■ **Data to use**
-- Begin --

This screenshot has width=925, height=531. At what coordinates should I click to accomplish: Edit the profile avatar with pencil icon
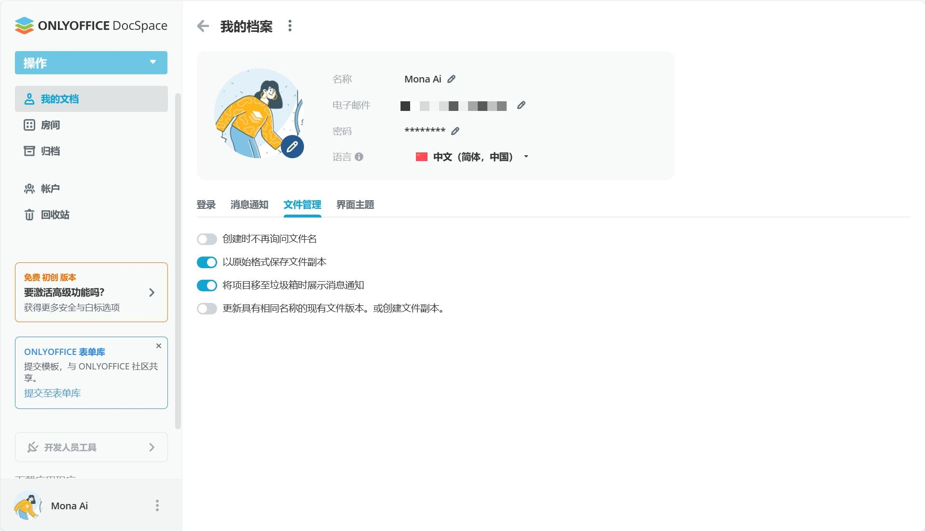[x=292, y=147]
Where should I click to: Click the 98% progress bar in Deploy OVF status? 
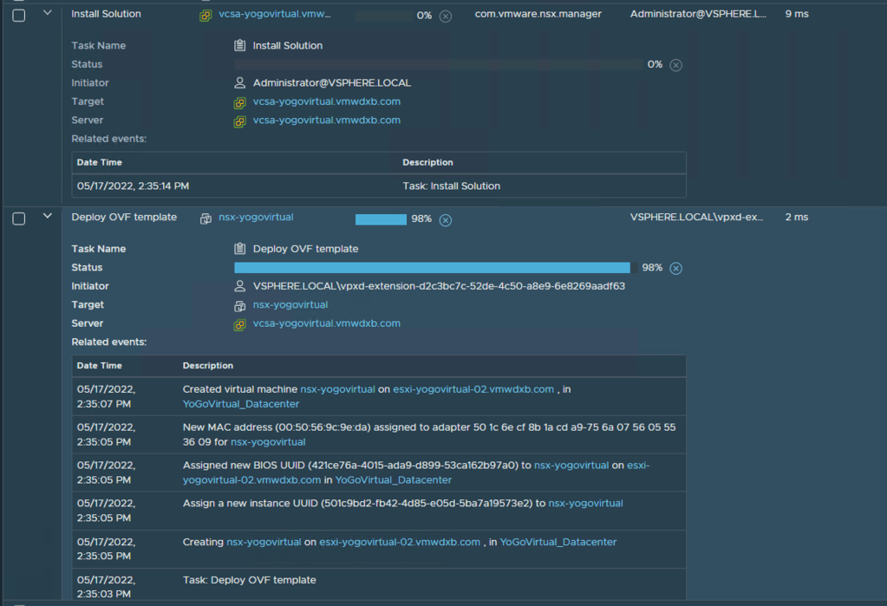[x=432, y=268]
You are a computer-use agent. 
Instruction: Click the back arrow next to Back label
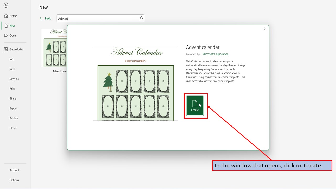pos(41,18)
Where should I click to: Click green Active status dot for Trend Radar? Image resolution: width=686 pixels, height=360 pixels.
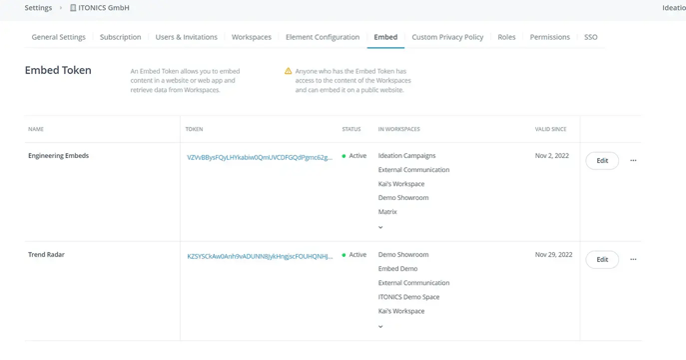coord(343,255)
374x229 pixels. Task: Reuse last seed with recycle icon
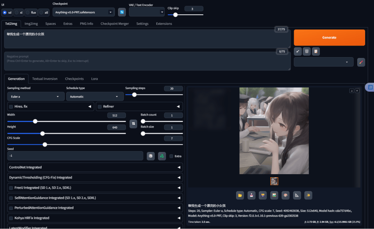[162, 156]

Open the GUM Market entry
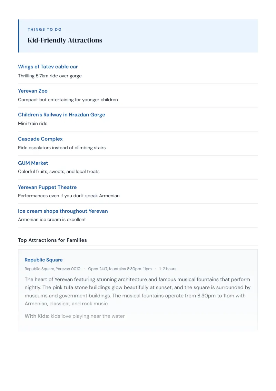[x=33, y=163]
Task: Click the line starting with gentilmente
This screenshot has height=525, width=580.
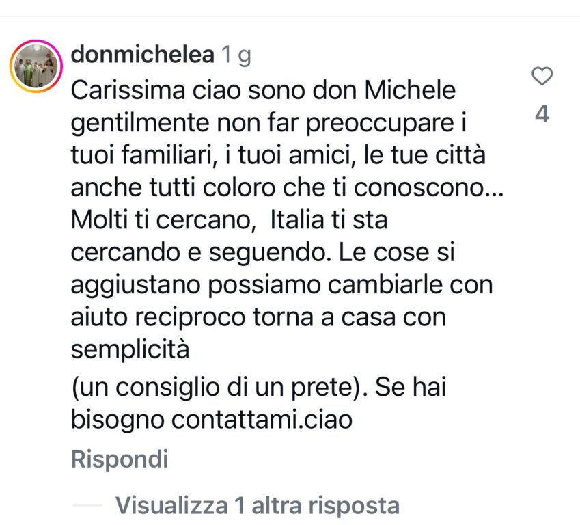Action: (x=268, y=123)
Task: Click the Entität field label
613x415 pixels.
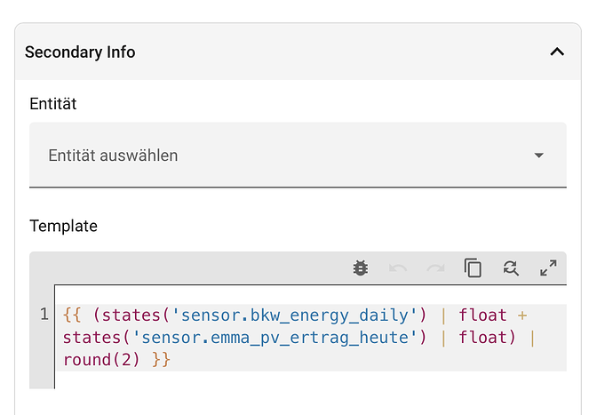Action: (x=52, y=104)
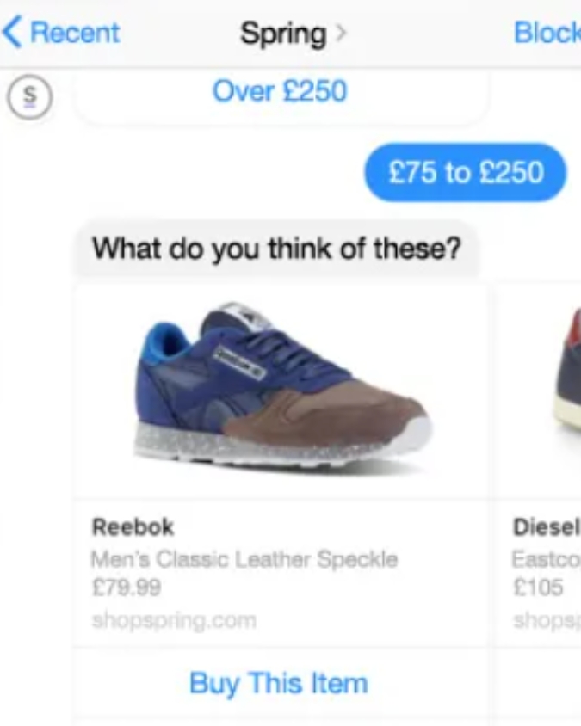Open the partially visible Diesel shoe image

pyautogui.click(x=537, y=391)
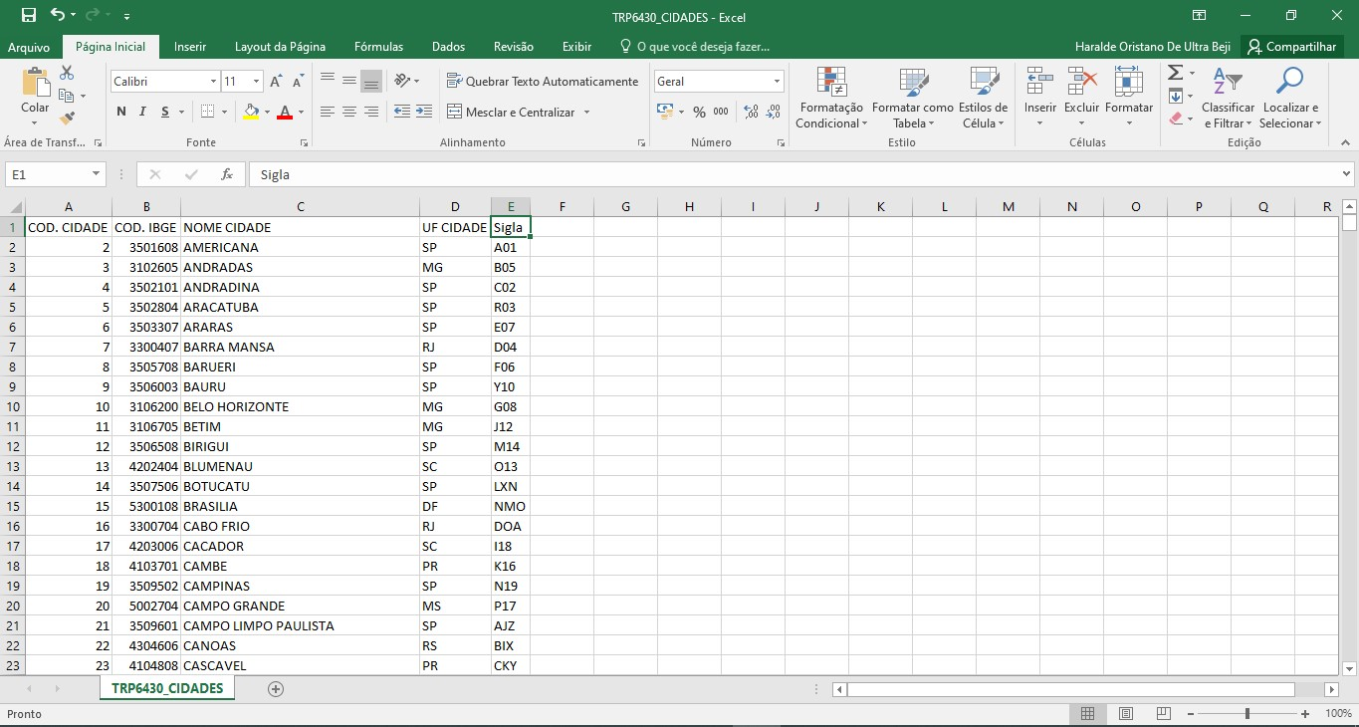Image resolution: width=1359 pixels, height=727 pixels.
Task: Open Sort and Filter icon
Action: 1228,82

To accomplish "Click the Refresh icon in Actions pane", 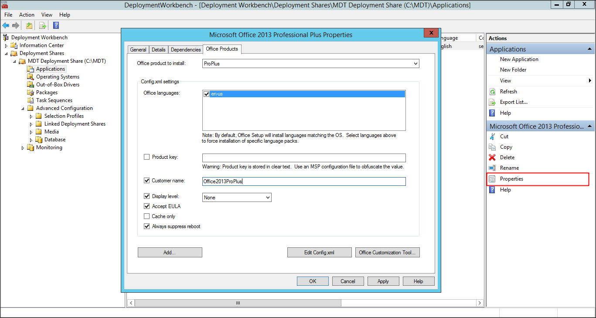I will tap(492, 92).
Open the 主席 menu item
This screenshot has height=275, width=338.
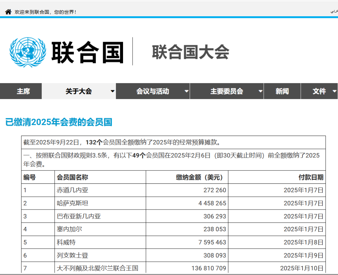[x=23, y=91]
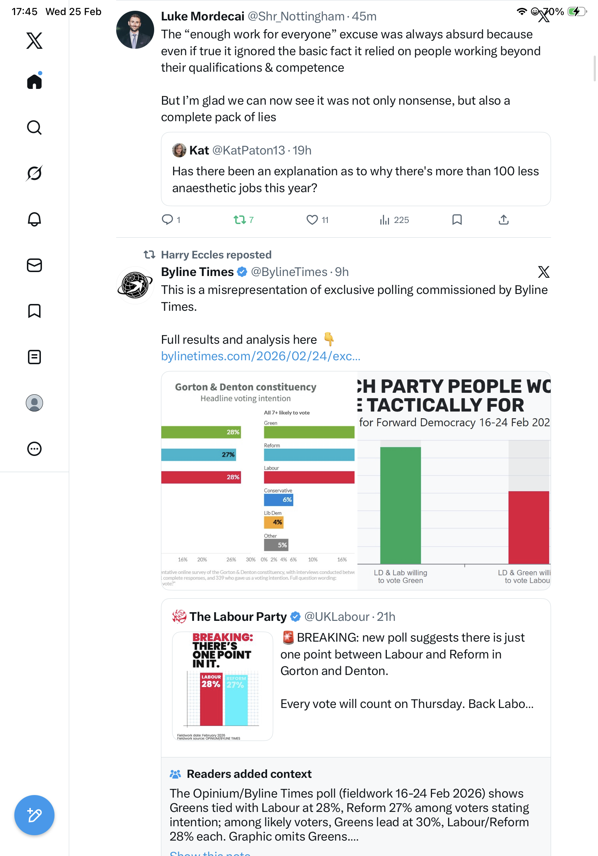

-- End --

Render the lines from the one with "Where should I click to: Click the" to the one with "coord(343,255)" as a Markdown table with the columns Number and Text. Skip blank lines and leave the pictures out.

■ **Answer to this exercise**
| Number | Text |
|---|---|
| 1 | Where should I click to: Click the 98% progress bar in Deploy OVF status?  |
| 2 | [x=432, y=268] |
| 3 | You are a computer-use agent.  |
| 4 | Instruction: Click the back arrow next to Back label |
| 5 | pos(41,18) |
| 6 | Where should I click to: Click green Active status dot for Trend Radar? Image resolution: width=686 pixels, height=360 pixels. |
| 7 | coord(343,255) |